About TIP$TER    Download TIP$TER   TIP$TER Tutorials   User Manual    Safe Withdrawal Rates   License Agreement    About the Author

   When evaluating investment choices, you should always ask three fundamental questions: what are the risks, what are the anticipated rewards, and what are the alternatives?

   How much better off can you reasonably expect to be by investing in stocks than by keeping all of your money safe? Do you think it will enable you to retire earlier? How much sooner? Do you expect that it will afford you a richer retirement lifestyle? How much richer? What's the basis of your expectations?

   How much risk are you willing to take in exchange for the anticipated reward?

TIP$TER chart comparing 95, 50, and 5 percentile outcomes (in retirement expenditures/year) of diversified portfolio with 100%-TIPS portfolio
   TIP$TER is a powerful spreadsheet, retirement calculator and Monte Carlo simulator built to tackle these fundamental questions.

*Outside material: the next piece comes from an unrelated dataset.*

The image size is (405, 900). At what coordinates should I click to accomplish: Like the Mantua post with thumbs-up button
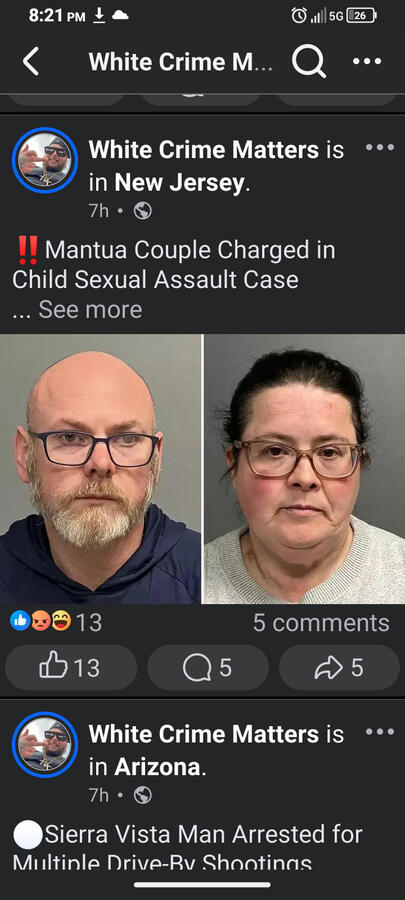tap(71, 667)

TIP$TER simulates the growth of your retirement savings and the range of retirement budgets that a diversified (yet still risky), part-stock portfolio would support. TIP$TER then extracts the 95, 50, and 5 percentile outcomes from the simulation and compares them to the retirement budget that an alternative, much safer portfolio - fully invested in Treasury Inflation Protected Securities ("TIPS") - would provide.

   TIP$TER provides several practical insights for evaluating investment choices. TIP$TER projects the probability that, and degree by which, you are likely to be better off with a diversified portfolio compared to a 100%-TIPS portfolio. TIP$TER also projects the size and magnitude of the risk with which you could be worse off. With TIP$TER, you can also test the relative safety of different flexible retirement budget plans on different portfolios, and compare those retirement budget plans with the sustainable retirement budget a 100%-TIPS portfolio would support.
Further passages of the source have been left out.